Saïd prend ses distances. Mais, il représente toujours une gêne pour la «bonne marche» du «commerce». Ils l’ont accusé de les dénoncer à leur voisine, Fatna. Celle-ci possède un champ qui lui permet de vivre tranquillement. La dernière fois, les trois frères ont profité d’une nuit sans lune pour mettre la main sur sa production. Seulement un inconnu les a dénoncés. Elle les a menacés de porter plainte contre eux.
«C’est toi qui nous as dénoncés…On va te donner une leçon que tu n’oublieras jamais…», le menace l’un des trois frères.
Saïd n’a pas pu répondre. Mais il a recouru à l’un de ses amis, plus proche de la famille des trois frères. «…Je te supplie de t’adresser à leur mère pour qu’elle leur demande de me laisser tranquille et qu’elle leur fait comprendre que je ne les ai pas dénoncés ni à Fatna, ni à une autre personne… »
Samedi 23 mars 2002. Dans l’après-midi. L’ami de Saïd est arrivé chez la mère des trois frères. Ils étaient chez eux en train de boire un verre de thé. Quand ils ont entendu ce que l’émissaire venait de demander à leur mère, ils sont sortis ensemble, en se dirigeant vers la demeure de Saïd. Il était en compagnie de sa soeur. Et sans lui dire un mot, l’un des deux frères lui a asséné un coup de bâton, puis un deuxième et un troisième. Alors que l’autre l’a criblé de coups de couteau sur tout son corps jusqu’au moment où il est tombé par terre.

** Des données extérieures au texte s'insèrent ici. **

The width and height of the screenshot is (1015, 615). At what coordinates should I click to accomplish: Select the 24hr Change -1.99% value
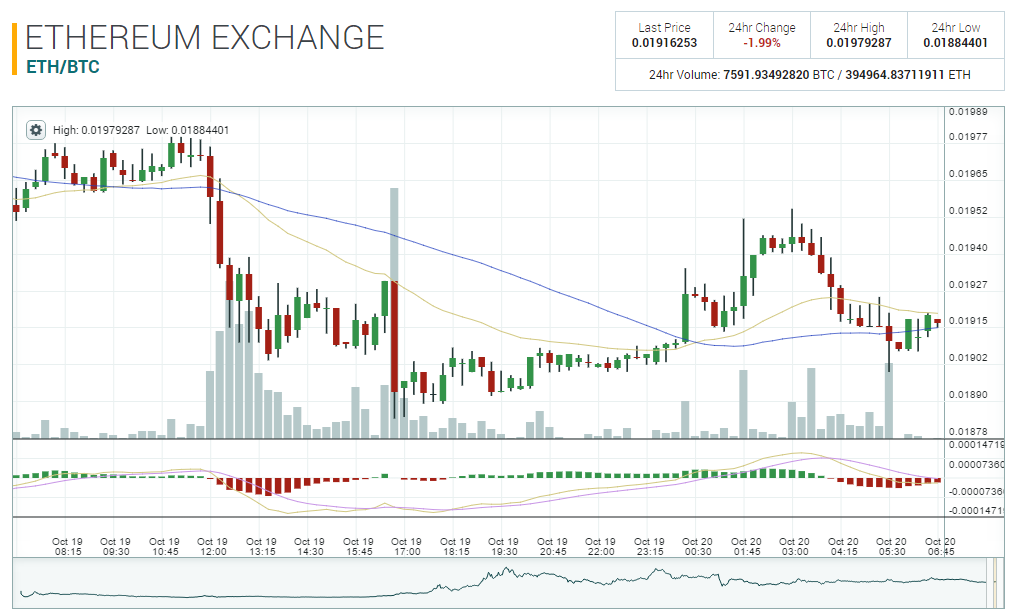click(760, 43)
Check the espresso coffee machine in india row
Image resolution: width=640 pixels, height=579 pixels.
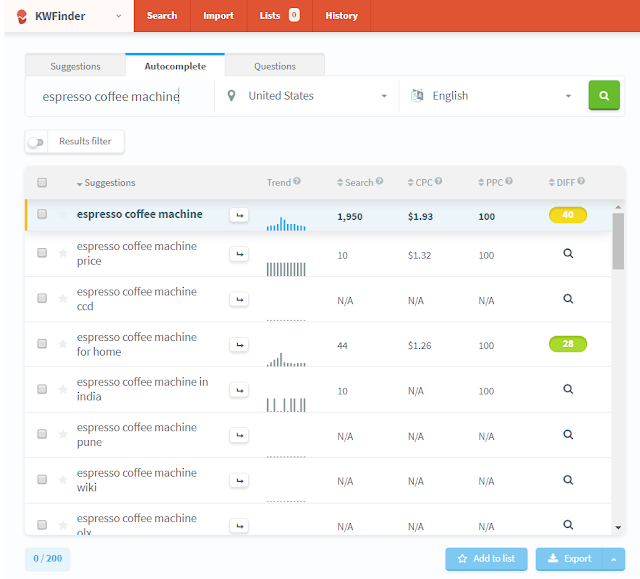[42, 389]
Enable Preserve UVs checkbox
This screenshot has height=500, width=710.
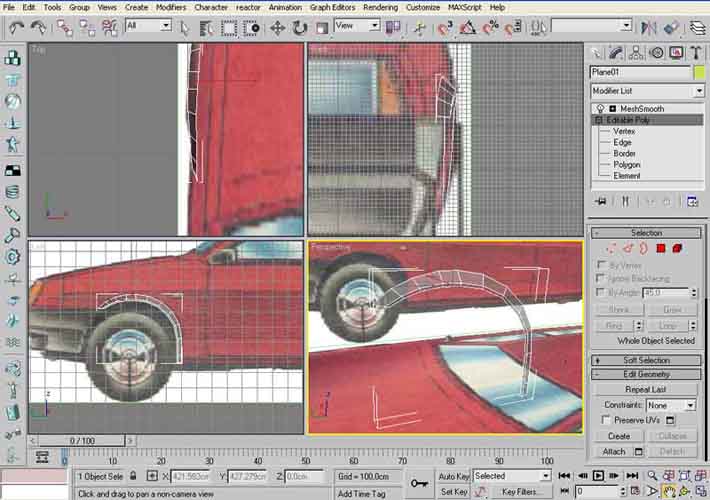606,421
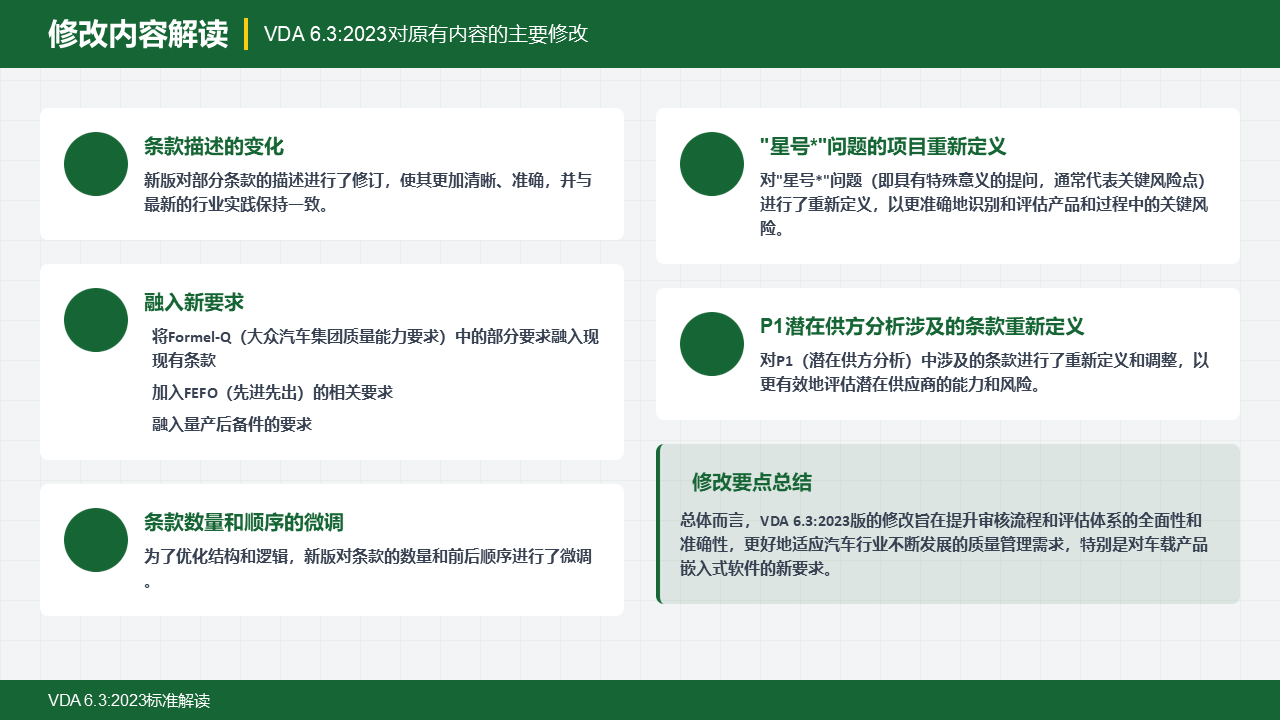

Les coups de couteau n’ont pas épargné la soeur. Quand elle s’est réveillée, trois jours plus tard, à l’hôpital, elle a appris que son frère avait succombé à ses blessures et que les trois frères ont été arrêtés par la Gendarmerie Royale. Dans la salle d’audience, les deux familles attendaient le verdict : « La Cour a jugé Fadel et Mohamed coupables pour homicide volontaire et a jugé Kamal non coupable et par conséquent elle a condamné chacun des deux premiers à 30 ans de réclusion et elle a acquitté le troisième…», prononce le président avant de quitter la salle d’audience, laissant l’assistance entre la joie de la famille du défunt et le malheur de celle des trois frères.